EXTRACT PROVIDED:
----

As couples increasingly choose to separate, or co-parent, we are likely to come across stepfamily and modern family situations, either in our clients’ or our own families. With a relational field that includes biological and non-biological relationships, parents, children, stepchildren, ex-partners, full and half siblings, these families are complicated and hard to navigate. When they work well, they can look like a tribe or network rather than nuclear, with children having a mix of adults, parents and others, caring for them. It takes time for this to develop.
The invisible field constellates around the natural connection between parents and their children. It is more than love, they are part of each other, with children being experienced by the parent as a vulnerable extension of themselves. In most cases, this remains the same when parents have separated. It is not the same for stepparents, and other adults who come into the family. They are less likely to stay connected with their stepchildren if the relationship with their parent ends. Step-parental love is more like that of a mentor, uncle or aunt. However, love takes time to develop and as familiarity grows the stepparent and stepchild compete with the same person for love, attention and time, as if they were brothers and sisters. Stepfamily couples often struggle with each other’s perspective, unable to hear each other, feeling protective of their children.
In this online workshop, I will raise awareness of the consequences of the different types of love in the stepfamily field and consider ways Gestalt therapists can make sense of the situation and support their clients. As part of this we will learn how to look illustrate stepfamilies, showing where lines of attachment, identity and loyalty run, based on the relationship between parents and their children, With presentation, exploratory exercises, discussion in small groups and the opportunity for to work with me on either their own, or a clients’ situation, we will explore and learn about what supports stepfamily members to ‘blend’ (if that is possible) or flow with the invisible, relational, stepfamily field.

----

DATASET CONTENT:
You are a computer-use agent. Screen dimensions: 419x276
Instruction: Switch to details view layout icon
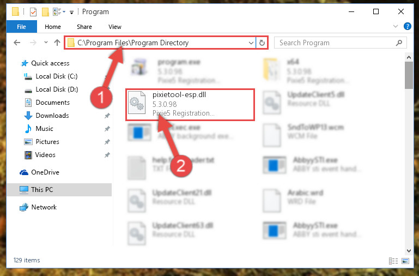click(393, 261)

----

WHAT YOU NEED TO DO: Render this sentence from the stepfamily workshop description into Spanish: "Step-parental love is more like that of a mentor, uncle or aunt." The listing plays no part here and can be set aside.

EXERCISE RESPONSE: El amor de un padrastro o una madrastra se parece más al de un mentor, un tío o una tía.